図2】本発明に係る装置の実施形態を例示する部分断面概略図を示す。
図3】本発明に係る装置の第1の実施形態のフライスカッター本体を側面から見た部分断面概略斜視図を示す。
図4】本発明に係る装置の第1の実施形態のフライスカッター本体を側面から見た部分断面概略斜視図を示す。
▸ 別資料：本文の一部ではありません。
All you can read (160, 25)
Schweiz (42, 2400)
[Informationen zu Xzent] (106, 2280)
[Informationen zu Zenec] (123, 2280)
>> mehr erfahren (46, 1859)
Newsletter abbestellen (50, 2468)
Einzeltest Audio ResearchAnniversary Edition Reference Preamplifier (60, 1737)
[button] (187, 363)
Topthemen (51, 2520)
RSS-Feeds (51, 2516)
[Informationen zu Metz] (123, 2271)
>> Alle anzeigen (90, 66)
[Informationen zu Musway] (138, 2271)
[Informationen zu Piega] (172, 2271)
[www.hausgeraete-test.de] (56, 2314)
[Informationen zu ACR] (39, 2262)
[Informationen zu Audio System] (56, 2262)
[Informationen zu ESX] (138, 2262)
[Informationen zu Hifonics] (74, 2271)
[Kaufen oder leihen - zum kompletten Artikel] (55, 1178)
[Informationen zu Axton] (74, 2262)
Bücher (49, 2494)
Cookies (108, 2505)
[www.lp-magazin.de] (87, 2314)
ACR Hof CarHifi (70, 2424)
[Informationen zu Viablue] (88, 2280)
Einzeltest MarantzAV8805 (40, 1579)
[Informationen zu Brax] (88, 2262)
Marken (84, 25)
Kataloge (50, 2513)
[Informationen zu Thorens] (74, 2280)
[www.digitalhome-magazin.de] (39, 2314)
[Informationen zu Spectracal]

図5図3および図4のフライスカッター本体の第1の端部の部分断面拡大図を示す。
図6】スピンドルから見た図3及び図4のフライスカッター本体の概略斜視図を示す。
図7】本発明に係る装置の第2の実施形態のフライスカッター本体の側面から見た部分断面図を示す。
図8】本発明に係る装置の第3の実施形態のフライスカッター本体の側面から見た部分断面図を示す。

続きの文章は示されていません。